2014 - The tears and joy

Alhamdulillah, today is 1.1.2015. Time flies so fast until I can’t remember what had happened in a half of the year. I feel like I’m still a form 4 student, with loads of homeworks, the immatured girl. that’s me. ya Allah, I still can’t believe its already 2015. I don’t have any wishes for this new year YET, so I
think I wanna jot it down before I summarize the good and bad, tears and joy of 2014 

1. I want to work hard, really really hard (in a smart way) for my spm
2. I don’t want to disappointed my parents anymore
3. Less social networks
4. no more sleeping, dreaming in the class
5. no more complaining about my life

Honestly said, that’s all I want for 2015. since it will be my final year as a school student, a senior year and I will seat for the MOST IMPORTANT EXAM in the whole life, shopping and movies are the things that I have to sacrificed for a moment. this is all because the spm.

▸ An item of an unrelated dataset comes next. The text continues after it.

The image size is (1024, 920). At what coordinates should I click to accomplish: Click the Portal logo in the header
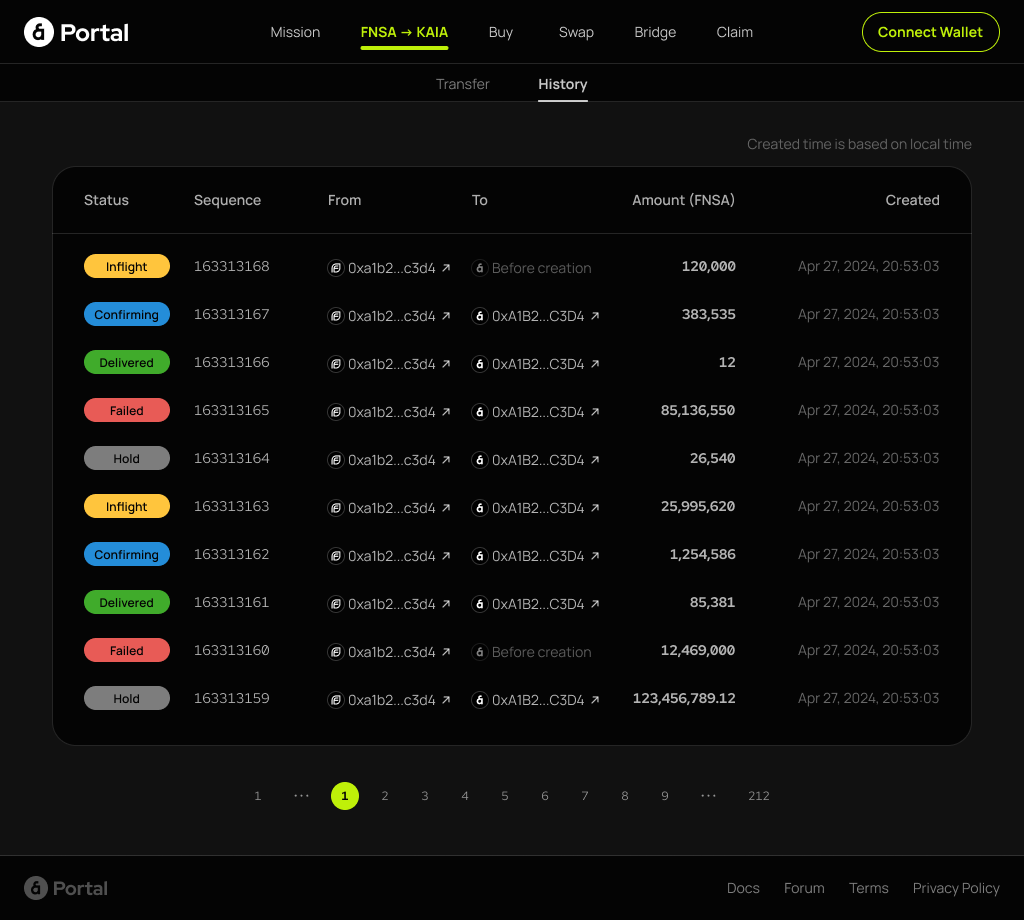tap(77, 32)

so for 2014, it was indeed a very very tough year for me, and Malaysia. recently, a very very heart-wrenching things had happened, the tremendous flood , the airplane crash qz8501 that was also related to Malaysia and yeah, the another two airplane tragedies, mh17 and mh370. may Allah bless all of us


while for me, yes I admit 2014 was a very, really tough year for me. such an eye-opening when I flashback the precious moments. there was times I cried a lot, A LOT and there was time I smile a lot. you know the feeling when you’re betrayed. in 2014 also, Im easily fall in love, for real. it is embarrassing when Im saying this but this is the truth and I hope I can learn from my mistake. well, I never have any boyfriend, but I have a loads of crush. im easily fall in love with hot guys in the movies and vines and blablablaa. 2014 was also the year when my insecurity level turn on many times bcs I’ve never thought there are thousands prettier girls out there beside me, euw


2014 was also a year that I learned a lot about friendship. manisnya ukhuwah kalau dihayati kan. I cried a lot when  most of my bestfriends a.k.a true friends were transferred to the other school.  they are the the only human who can understand me, sometimes my parents also dont get me but they do. they always do. I feel like it was the end of the world (ok this is exaggeration), I feel like im the weakest, so most of the time I walked alone at school. at home, I cried a lot. I really miss them T.T but Alhamdulillah we’re still keep in touch until now. social networks connect us, thank you twitter, instagram, wechat, whatsapp and, blog 


2014 was also a year that one of my childhood dreams comes true. I have always wanted to touch a snow, shooting snowball, building snowman and cuddling in the snow. Alhamdulillah I’d went to korea recently and it was indeed a very very very very very joyful trip ! all my childhood dreams come true ! i learned a lot about korea and until now I still feel that korea is very close to my heart. I wanted to go there again and again. It was still unbelievable, I watched a lot of Korean dramas, and hundreds episodes of running man,  bigbang, mama award, roommate and the other Korean shows , and now im in korea. you now how it feels aite, cant describe with words. I still looking forward to meet all the Korean stars, who had give a big impact in my life, kim woo bin because he is mashaAllah an effortlessly drop dead handsome guy I’ve ever seen in my life, park shin hye because I watched a lot of Korean dramas she’s starring such as miracle in cell number 7, the heirs and recently, Pinocchio. next I really want to meet BIGBANG, I want to meet gd, taeyang, TOP, seungri and daesung. I’d memorized all their songs, watched almost all their videos on youtube and all. I also wanted to meet with all the stars from running man especially jae suk and kwang soo and haha.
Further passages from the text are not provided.